'''
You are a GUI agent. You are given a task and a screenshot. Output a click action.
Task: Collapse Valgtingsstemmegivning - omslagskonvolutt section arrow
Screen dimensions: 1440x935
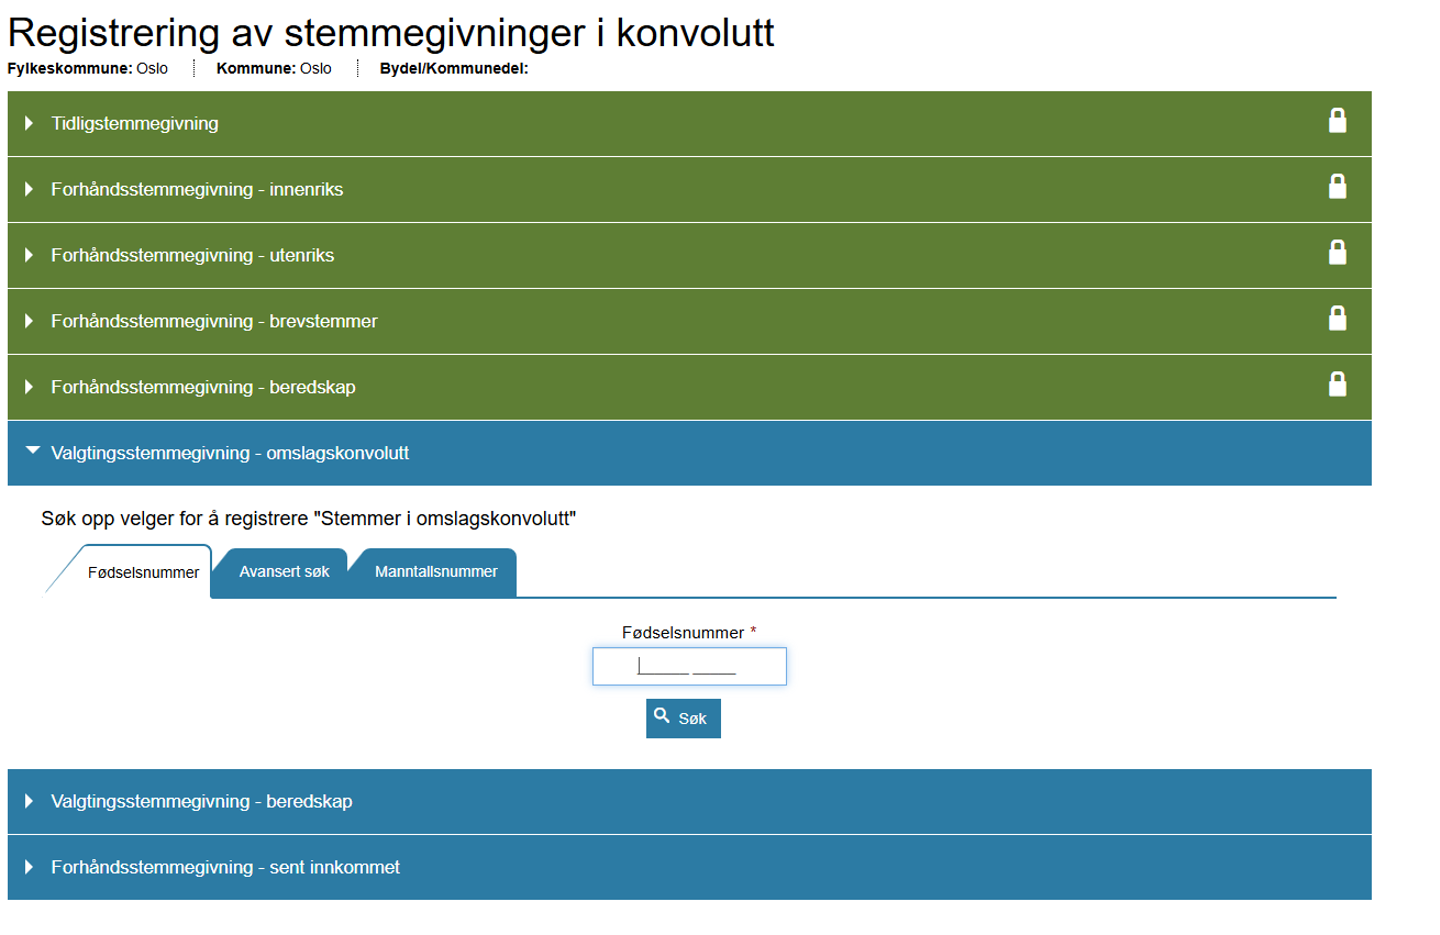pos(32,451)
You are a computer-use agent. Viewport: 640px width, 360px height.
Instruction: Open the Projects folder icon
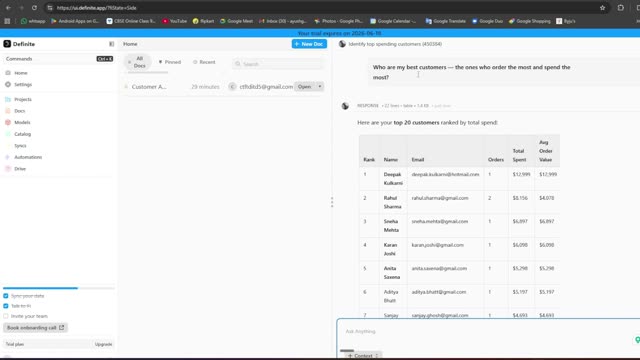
'''
*To be done:* Show each line of the data above that contains the word "agent".

*Response below:*
You are a GUI agent. You are given a task and a screenshot. Output a click action.
You are a computer-use agent. Viewport: 640px width, 360px height.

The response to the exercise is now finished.